Joint moments were normalized by subject’s mass(M), leg length(L) and graviton acceleration(g). For validating muscle dynamics, comparison between model-simulated and experimentally-measured muscle electromyographic signals was conducted. Specifically, we compared the normalized muscle activation levels of four major surface muscle bundles, including hip flexor (rectus femoris), extensor (biceps femoris), abductor (gluteus medius) and adductor (adductor longus) in unperturbed walking and perturbed walking.
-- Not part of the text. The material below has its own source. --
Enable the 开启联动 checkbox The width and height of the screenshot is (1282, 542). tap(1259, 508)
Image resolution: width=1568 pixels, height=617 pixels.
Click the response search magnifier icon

Pearson’s correlation coefficients (r) were used to evaluate the relationships between the two methods.
To better analyze the gait phase-dependent joint responses, T-tests with SPM (statistical parameter mapping) were employed to identify gait phases where joint responses showed significant differences (p < 0.05) between the unperturbed walking and perturbed walking, and would permit a time-wise continuous analysing for the significant changes in hip kinematics and kinetics within a complete gait cycle.[27].
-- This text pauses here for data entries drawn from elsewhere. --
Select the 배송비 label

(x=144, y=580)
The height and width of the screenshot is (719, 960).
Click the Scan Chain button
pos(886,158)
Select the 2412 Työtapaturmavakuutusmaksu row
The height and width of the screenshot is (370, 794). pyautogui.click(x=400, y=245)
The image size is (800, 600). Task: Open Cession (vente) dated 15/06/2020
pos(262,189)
Muscle coactivation index (CI) was calculated by identifying the overlap between the agonist and antagonist muscles activation curves as[28]:
$$CI=100 \times \frac{{\int_{{{t_1}}}^{{{t_2}}} {\hbox{min} [EMG{{(t)}_{{\text{M}}1}},EMG{{(t)}_{{\text{M2}}}}]dt} }}{{\int_{{{t_1}}}^{{{t_2}}} {\hbox{max} [EMG{{(t)}_{{\text{M}}1}},EMG{{(t)}_{{\text{M2}}}}]dt} }}$$
3
Where \({M}_{1 }\)is agonist muscle group and \({M}_{2}\) is antagonist muscle. In this study, iliacus, rectus femoris (RF) and sartorius (SA) were selected as hip flexor muscles, gluteus maximus (GMax), biceps femoris (BF), semitendinosus (ST), semimembranosus (SB) as hip extensor muscles, gluteus medius (GMed), gluteus minimus (GMin) and tensor fascia (TF) as abductor muscles, adductor magnus (ADM), adductor longus (ADL) and adductor brevis (ADB) as adductor muscles (see Fig. 2b). And \({t}_{1}\)denoted the time of leading leg heel strikes and\({t}_{2}\) denoted the time of the trailing leg consecutive heel strikes in current study. The time of consecutive heel strikes is the step time when the new BoS formatted. We compared results between perturbed walking and unperturbed walking by using paired t-test. The level of statistical significance was set at P < 0.05.